In that respect, Growing Pains is nearly thematically sound, but tends to suffer from a lack of sonic cohesion. Mary's at her best when she takes it back to the old school with the disco-driven "Just Fine" or the Neptunes-helmed "Til' the Morning", which channel classic Michael Jackson and Taana Gardner respectively. The album could've benefited from way more "way back when", but for every foray into the past, there's a grim reminder that Mary was also around for recent musical conventions that are gradually wearing themselves thin, namely Ne-Yo.

That isn't to say Ne-Yo isn't a fine composer, he's probably the best songwriter in popular music right now. But his songs are so distinctly him you almost feel like he's arm wrestling with Mary over the handful of tracks he was involved in. Only on the album-defining "Work in Progress" does Mary's own identity manifest itself in full.

A good portion of Growing Pains is handled by The Dream and Tricky Stewart, who manage to exercise a great deal of musical range while contributing to it's overall unevenness. "Shake Down", her duet with fellow Bad Boy refugee Usher, recalls the kind of 90's quiet storm slow jam that Mary herself helped define. But "Come to Me", with it's soft-rock influences and somber, pleading arrangement sounds better suited for the new and not-so-improved Alicia Keys. For anyone that thought Mary sounded better when she was depressed hasn't heard Mary when she's trying to depress us.

Probably the boldest moment here is her remake of "Hello It's Me", which differentiates itself from Groove Theory's version with it's triumphant horns and calculated dusty groove echoes. While she doesn't present the same amount of gentility that Ron Isley once did, she still manages to carry us back to that era, reiterating the scope of her influences and laying the smackdown on her contemporaries. This is Mary at her most "grown" on the entire project. Unfortunately, it's only available to those of us that copped the bonus version.

Since Growing Pains followed so closely behind The Breakthrough, it's difficult to tell just how much she's changed in the past couple of years. Most of it is left to our imagination. The Alpha Female declarations seem to be aimed at the current state of urban music, with Mary dipping her toe in the over-crowded kiddie pool long enough to realize she'd rather make waves in an all but abandoned sea called Rhythm and Blues.


5 Responses

  1. Your reviews are always wrong for some reason...First Alicia Keys now Mary? You don't know good music or what's real?

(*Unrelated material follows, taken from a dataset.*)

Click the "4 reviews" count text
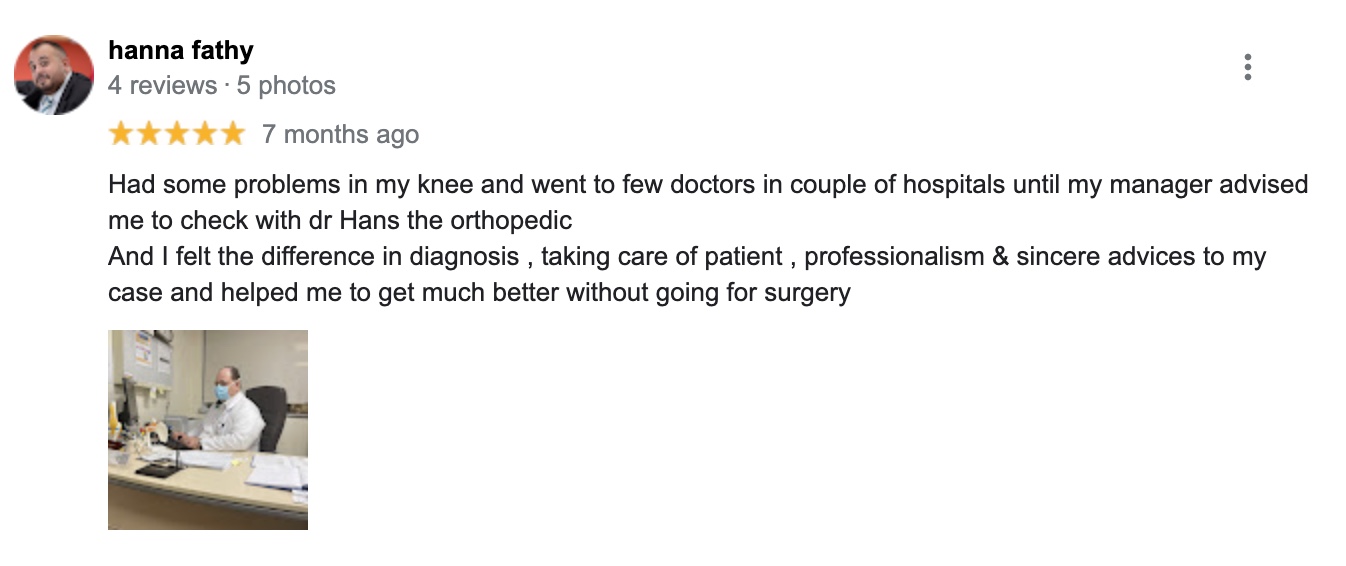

  2. Yea Nova! Da hell YOU know about good music?! LOL!
    Excellent review and very well put. First listen, while I'm not bowled over, I'm not as disappointed as I was listening to the preview they did on some station last weekend. They played all my least faves.
    I definitely agree that Mary is at her best when she takes it back to the old school. Actually, Til The Morning is the only song I've added to my Top Rated on the pod after first listen. That joint is banging. I think seeing Mary perform live is what it will take to make me fall in love with this album...or at least in deep like.
    I copped the bonus version but haven't downloaded the tracks yet. I'll be back with more feedback then and after a second listenY.
    Slightly off-topic, she looks GORGEOUS in the album photos.

  3. I have to agree with Vivrant Thang; this is definitely an excellent review hands down!!!

  4. Mary's new album is bangin' and I really love the Neyo song 'Smoke'. Other hot tracks are 'Stay Down', 'Shake Down'. I could go on and on I like evey single track. I think this is her best album yet.

  5. so off.... She is a grown,survey most grown men they prefer to have it tucked in at least the "grown men". She is just letting young women know how to be "Grown" To be "sexy" does "not" entail using your "skin" to be "sexy".
    You can where the Baby Phat, Girbaud, Rocawear. But with "class".
    I love her album, it empowers the "Classy"
    African American woman who do exist and dont fall into the image protrayed in most "video's"
    with class and it call marketing how much you want to bet since she is the #1 selling artist this week and if she continues, might see mary in an add or runway show for Michael Kors- defying the norm and breaking boundaries.... u dig.